Fait étonnant, tous les ans, il neige sur ces vallées où le mercure se maintient en moyenne au-dessus des 10 °C. Le tapis de neige peut parfois atteindre 25 centimètres! Grâce à lui, les insectes sont contrôlés de façon naturelle, sans pesticides, et sans que les vignes n’en souffrent.

Château Ksara

Emblème du vin libanais, Château Ksara rime avec finesse et élégance. Les plateaux sur lesquels Ksara cultive ses vins s’élèvent entre 1000 et 1800 mètres d’altitude, ce qui procure une belle fraîcheur aux vins, qui prennent de la maturité lentement tout au long de la saison chaude. Ils sont ensuite vieillis bien à l’abri. En effet, sous le château, de mystérieuses grottes souterraines ont été découvertes par des enfants qui pourchassaient un renard. Depuis, plus de deux kilomètres de celliers y ont été aménagés dans des conditions de garde idéales. Voici deux coups de cœur à découvrir à la SAQ.

Emblème du vin libanais, Château Ksara rime avec finesse et élégance. Photo: Facebook Château Ksara

Château Ksara Blanc de Blancs 2022

Cet assemblage de sauvignon blanc, chardonnay et sémillon présente un nez délicat, sur la noisette et l’agrume, qui se transforme en explosion de saveurs fruitées en bouche, sur la poire mûre et juteuse. Une touche de salinité complète un corps tendu et apporte une belle sapidité à l’ensemble.
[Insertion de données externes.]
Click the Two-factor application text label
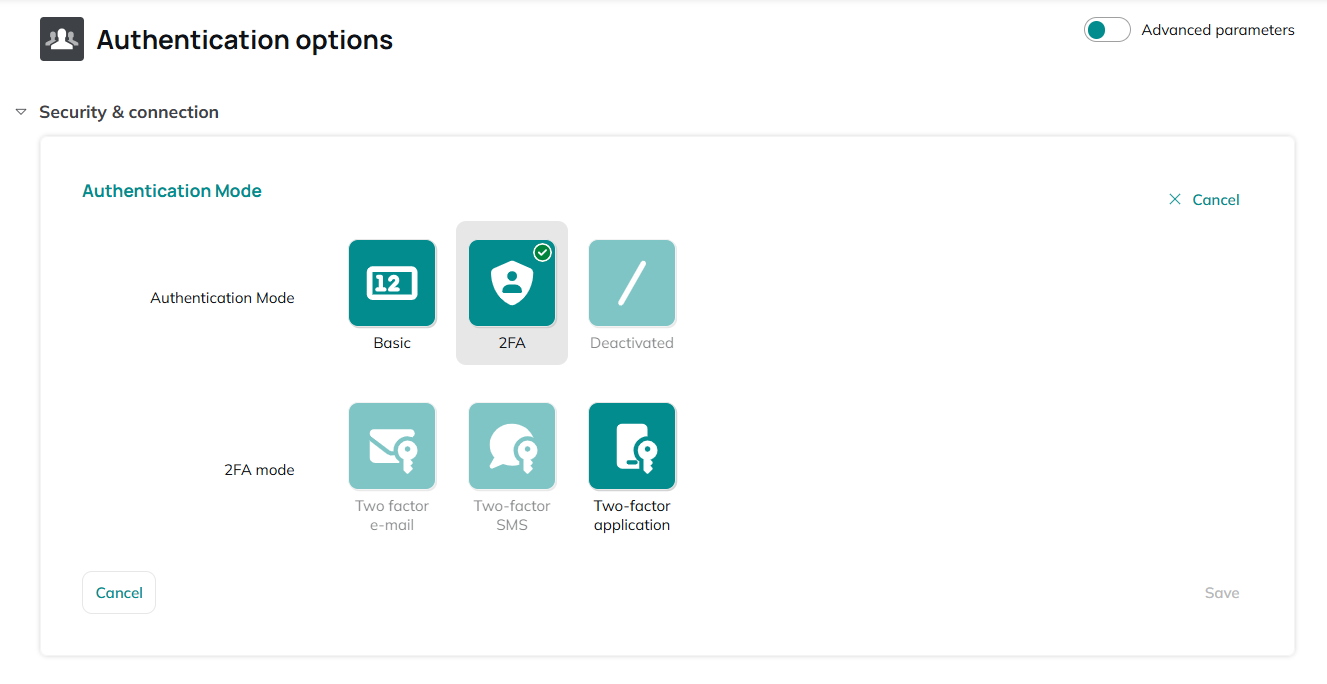 click(x=632, y=515)
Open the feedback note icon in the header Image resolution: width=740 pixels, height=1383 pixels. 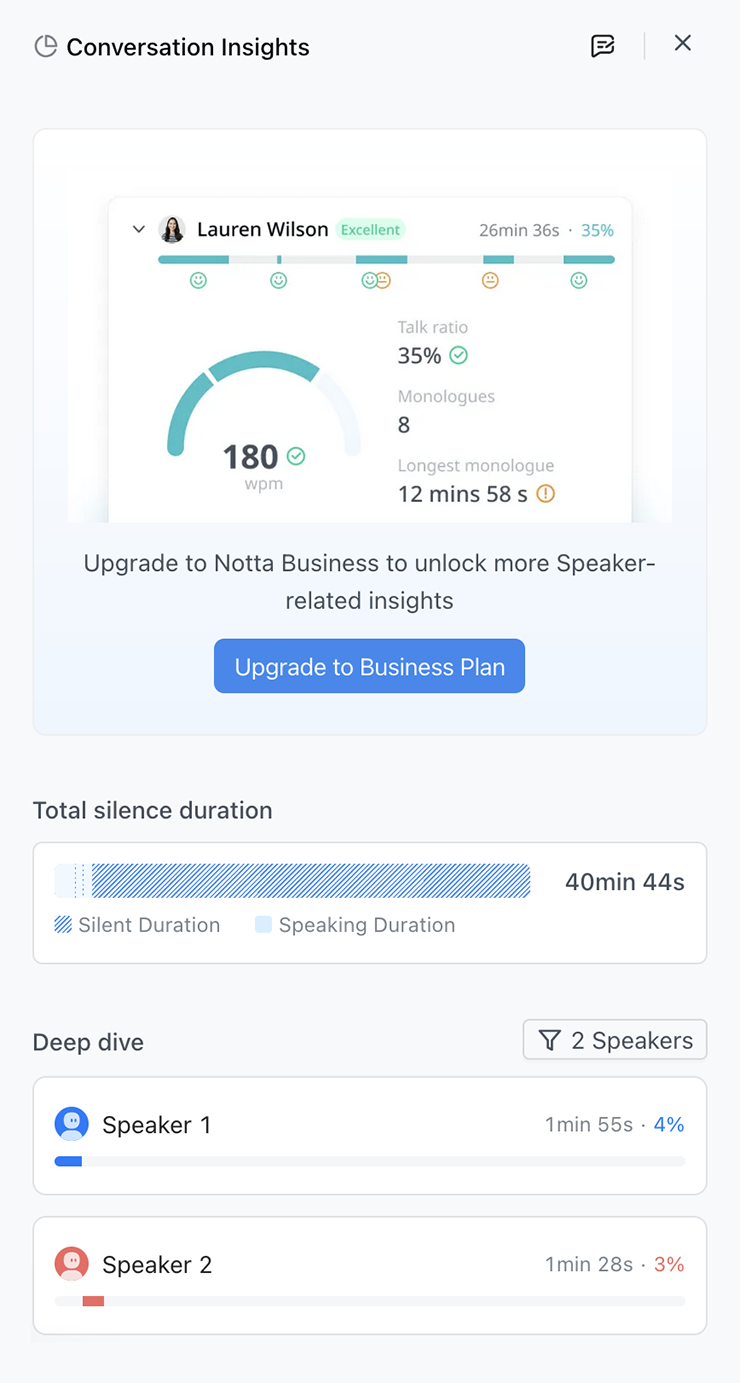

C’est un des rares vins blancs libanais à la SAQ et un excellent rapport qualité-prix.

Un des rares vins blancs libanais à la SAQ et un excellent rapport qualité-prix. Photo: SAQ.com

Château Ksara Blanc de Blancs 2022. Vin blanc, 750 ml. Code SAQ: 10210677. 19,85$

Château Ksara 2018

Voilà un vin libanais qui, à l’aveugle, vous laisserait croire que vous êtes dans les bordeaux. Il a son style propre, bien sûr, mais l’assemblage est classique: 60% de cabernet sauvignon, 30% de merlot et 10% de petit verdot. Le vin séjourne 18 mois en barriques neuves et usagées, sans que le fruit n’en devienne relégué au deuxième plan. Au contraire, la finale même regorge de fruits rouges et noirs, avec quelques notes de réglisse et cacao. C’est un vin qui pourra vieillir facilement 10 ans dans votre cellier, et un coup de cœur assuré.
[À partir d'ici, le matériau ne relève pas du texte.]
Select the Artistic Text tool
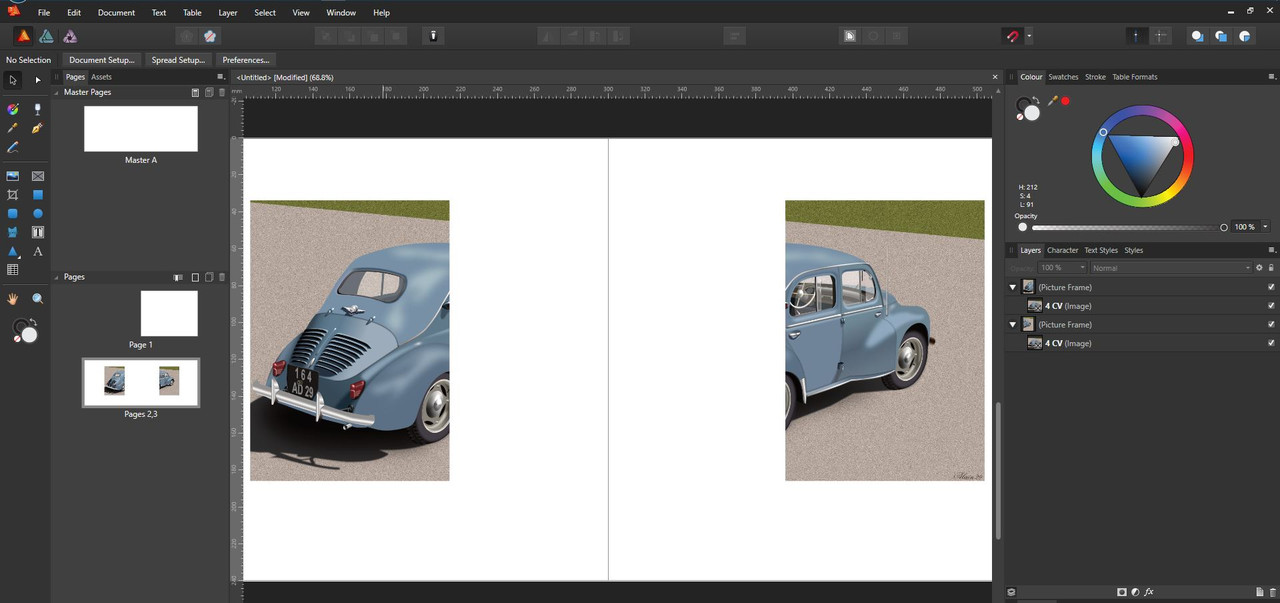Viewport: 1280px width, 603px height. tap(38, 252)
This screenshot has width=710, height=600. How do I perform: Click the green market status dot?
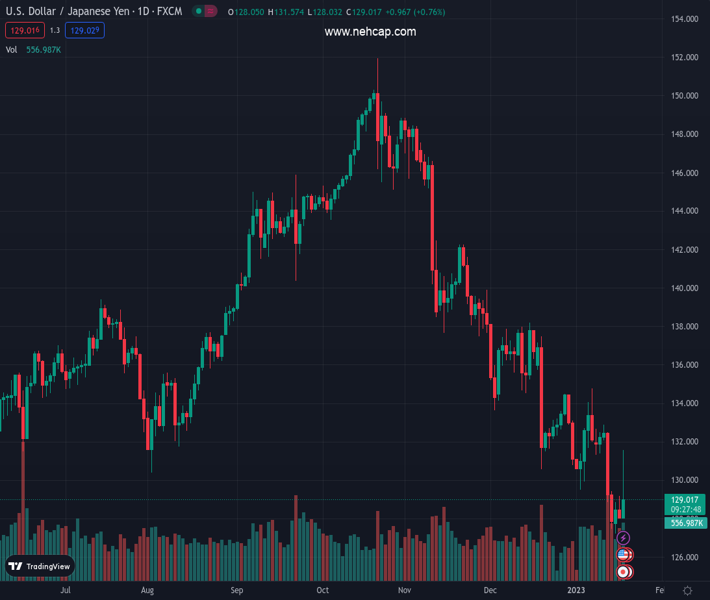[x=199, y=12]
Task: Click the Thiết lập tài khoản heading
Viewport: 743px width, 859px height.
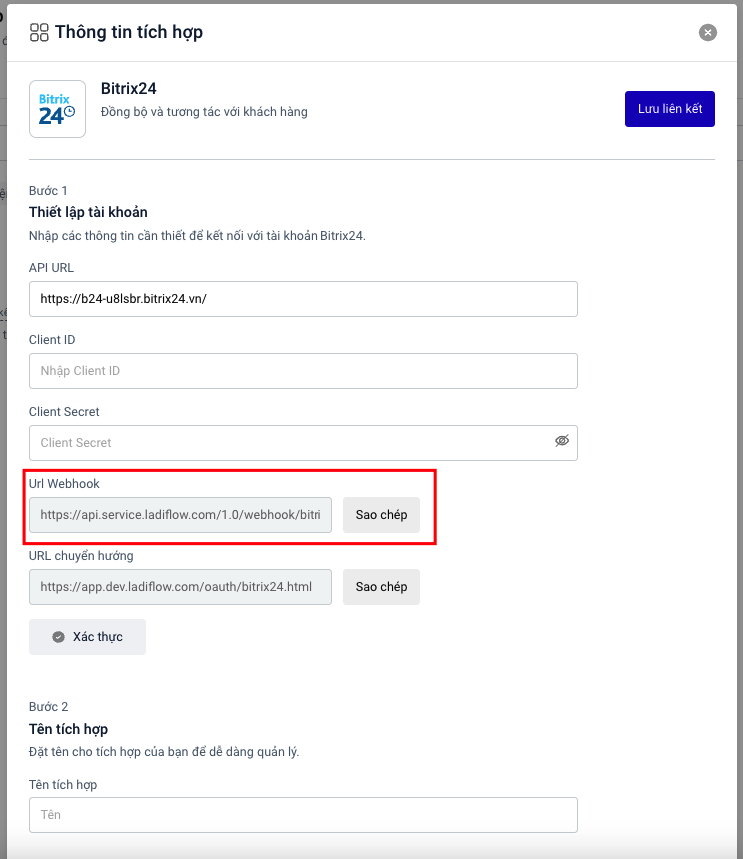Action: (88, 212)
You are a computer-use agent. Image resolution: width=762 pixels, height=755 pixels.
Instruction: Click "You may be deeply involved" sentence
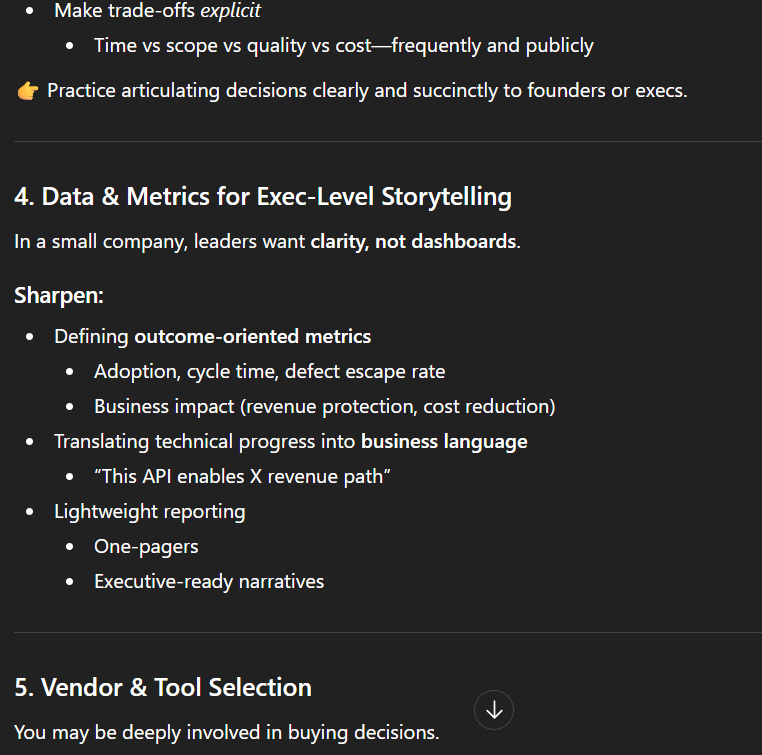[x=226, y=732]
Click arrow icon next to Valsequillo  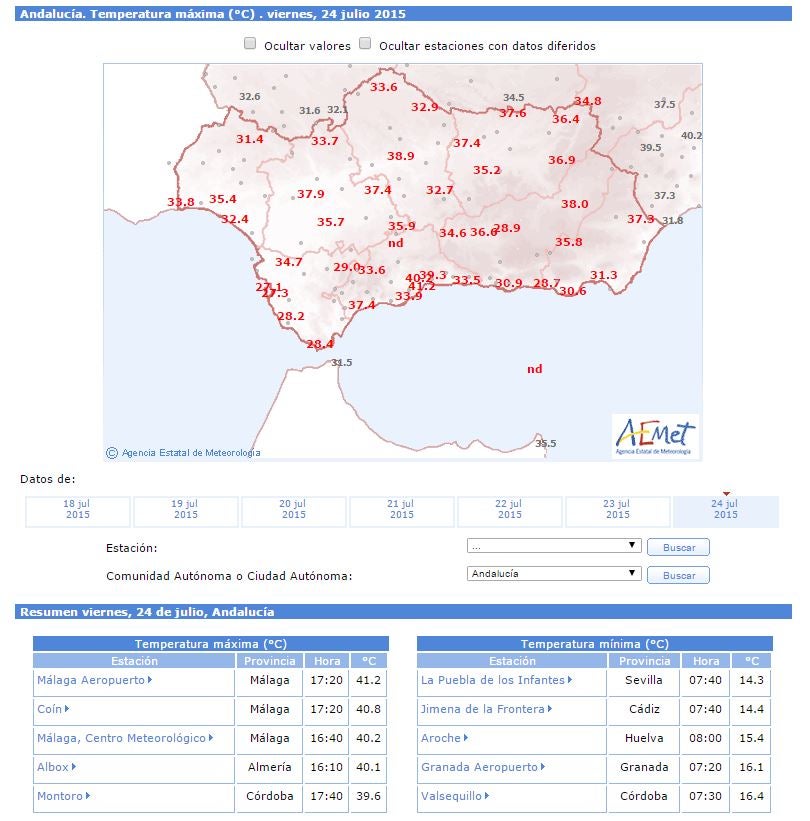[485, 796]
Un vin qui pourra vieillir facilement 10 ans dans votre cellier, et un coup de cœur assuré. Photo: SAQ.com

Château Ksara 2017. Vin rouge, 750 ml. Code SAQ: 857698. 24,45$

Château St. Thomas

Fondé par Saïd Touma dans les années 1990, le vignoble du Château St. Thomas est aujourd’hui dirigé par Joe-Assad S. Touma, le fils de Saïd, accompagné de ses trois sœurs et de leur mère. Au Liban, les femmes ont encore trop peu de place dans l’industrie viticole, et c’est avec fierté que M. Touma parle de son père, maintenant décédé, et du rôle que jouent les femmes de sa famille au vignoble. Le Château St. Thomas, tout comme le Château Ksara, a plusieurs vins à la SAQ, y compris ces deux excellents produits.
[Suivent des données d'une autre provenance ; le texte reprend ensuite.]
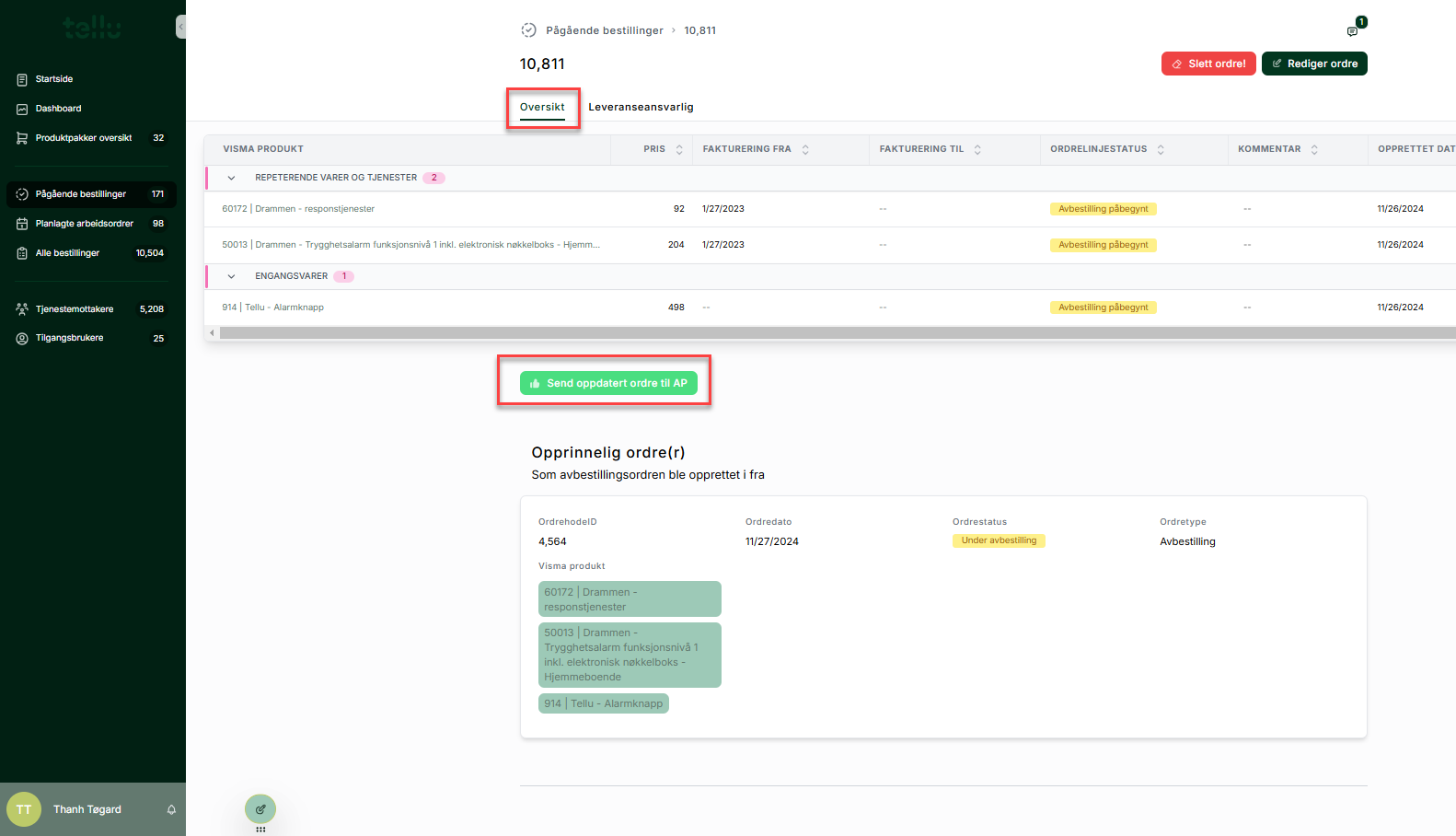
Task: Collapse the sidebar using the arrow handle
Action: pos(180,27)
Le Château St. Thomas, tout comme le Château Ksara, a plusieurs vins à la SAQ, y compris ces deux excellents produits. Photo: Facebook Chateau St Thomas - Lebanon

Château St. Thomas Pinot Noir 2017

Quelle surprise de trouver parmi les vins du Château St. Thomas offerts à la SAQ un pinot noir! On y sent à la fois la chaleur de cette région méditerranéenne, mais aussi la fraîcheur de l’altitude. Ça ne ressemble à rien, sinon… à un pinot noir du Liban, plus près, quand même, des pinots noirs d’Oregon que de ceux de Bourgogne. Cassis, noyau de cerise, épices comme la cannelle et le gingembre, et légères notes tertiaires de cuir en font un vin tout à fait charmant, à un très bon prix.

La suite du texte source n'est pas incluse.